Los dos hermanos tenían una enorme pecera en su casa que estaba llena de hermosos peces y piedritas de colores. Sus papás les habían enseñado a limpiarla de vez en cuando y a alimentarlos diariamente.
Al observar por un instante la pecera transmitía gran tranquilidad y paz. Mirar a los peces en movimiento como un cardumen en el mar causaba una sensación cálida llena de vida. Entre todos éstos, había uno naranja muy grande y bonito; había vivido en esa pecera desde que era muy pequeño y ahora crecía conforme a su naturaleza.

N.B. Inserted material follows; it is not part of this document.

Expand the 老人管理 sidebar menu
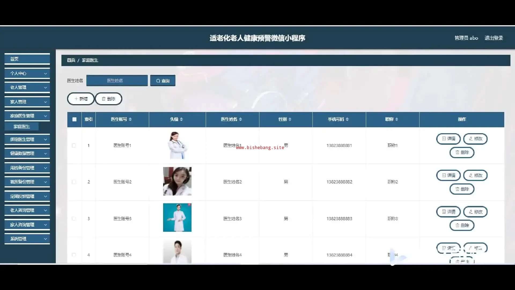515x290 pixels. pyautogui.click(x=27, y=87)
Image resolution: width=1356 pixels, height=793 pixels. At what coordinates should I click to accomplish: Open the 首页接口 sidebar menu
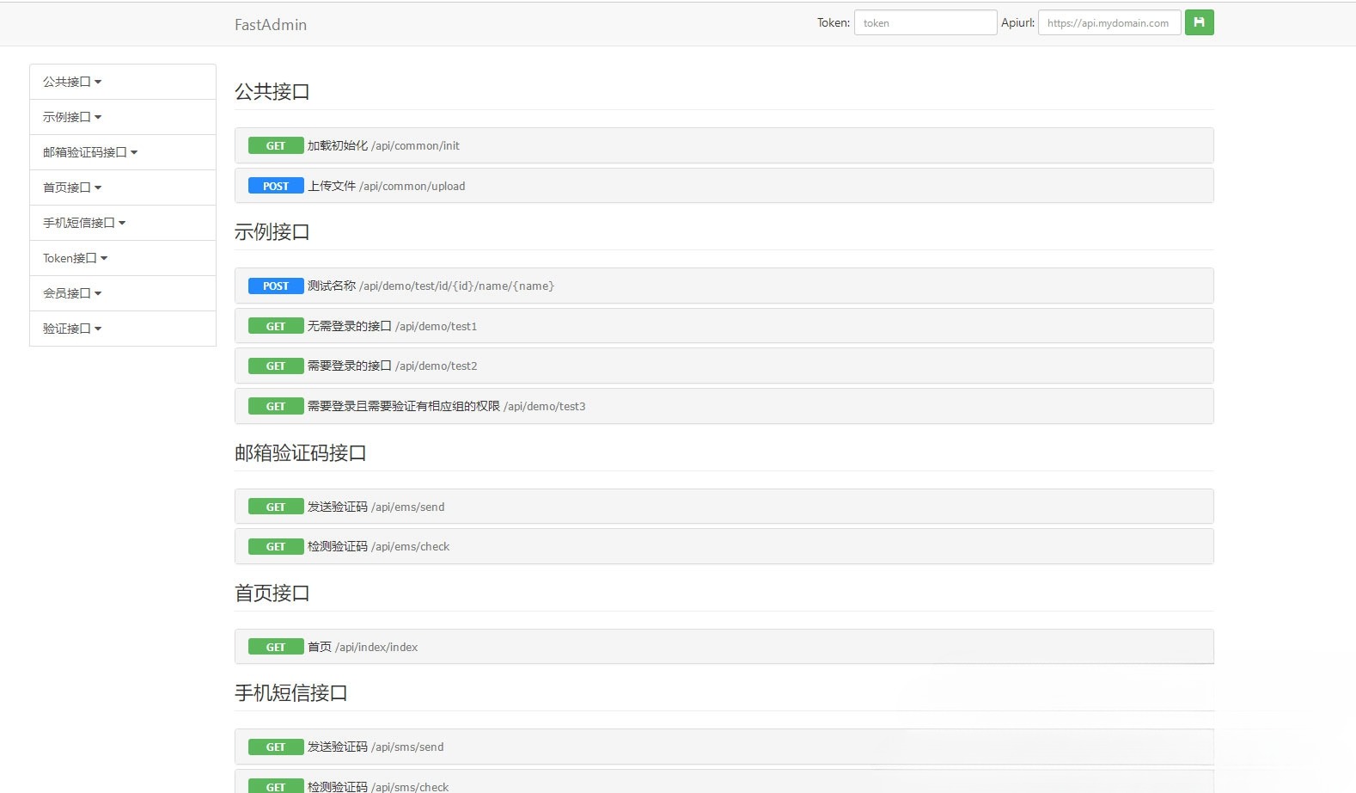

Una tarde en la que sus padres regresarían en la noche, los niños se quedaron solos en su casa y no encontraban modo alguno de entretenerse, hasta que a uno de ellos se le ocurrió una gran idea: ambos jugarían a pescar, pues habían visto en televisión programas muy interesantes sobre la pesca y, en su casa, tenían unas pequeñas cañas de juguete, sólo debían encontrar el anzuelo perfecto.
Por un momento, todo parecía estar bien. Tiraron la caña dentro de la pecera, esperaban que su presa cayera, hasta que el pez naranja mordió el anzuelo; habían pescado su trofeo. De pronto, el juego dejó de ser divertido. Un sentimiento de amargo dolor y nostalgia invadió sus corazones.
Cuando intentaron rescatarlo, nada resultó bien y, por poco, la pecera se rompe. Rápidamente sacaron al pez atorado en el anzuelo y lo colocaron en otro recipiente; como no podían librarlo de su sufrimiento, decidieron esperar a que sus papás llegaran.
Pensaban en el gran regaño que recibirían por no haber pensado en las consecuencias; más aún, por causarle daño y dolor a un ser vivo, al que le habían dado cuidado y cariño.
Afortunadamente sus papás llegaron antes de lo habitual. Los niños, con lágrimas en los ojos, les suplicaron que salvaran al pez naranja, pero ya era demasiado tarde.
Después de que sus papás lo liberaron y le dieron una digna despedida, se sentaron frente a sus hijos en un silencio solemne. Pensaron en las razones que habían llevado a sus hijos a hacer una travesura tan cruel, pues creían que los habían educado correctamente.
Sin embargo, los niños fueron escuchados. El mayor, quien fue el de la idea, expresó que no había tenido la intención de lastimar a los peces, mucho menos al naranja. Actuaron sin pensar y él aceptaba su culpa.
Su hermano menor aceptó haber sido cómplice y haber pensado que el juego era divertido. Ambos compartían la misma culpa y ninguno se escaparía del castigo que recibirían.
Sus padres, como un tribunal de jueces, establecerían el castigo. Miraron a sus hijos con cierta confusión. Jamás hubieran esperado que pescarían al hermoso pez naranja, pero comprendieron que habían actuado por imitación de las acciones que veían en los adultos, en la televisión u otros medios.
Los hermanos sufrían por las consecuencias de su travesura. No podían enmendar aquel error, pero lo recordarían por siempre, y esa experiencia les ayudaría a reflexionar.
Sus papás hicieron todo lo posible para ser imparciales y justos; sobre todo, para usar la igualdad en el castigo; así que evitaron regañarlos, pero les explicaron y enseñaron el valor de la justicia.
No los castigarían. Ésa sería una experiencia que les ayudaría, pues en un futuro, antes de actuar, pensarían en las posibles consecuencias de todas sus acciones; así no lamentarían errores como el que acababan de vivir, el cual superarían para no volverlo a hacer.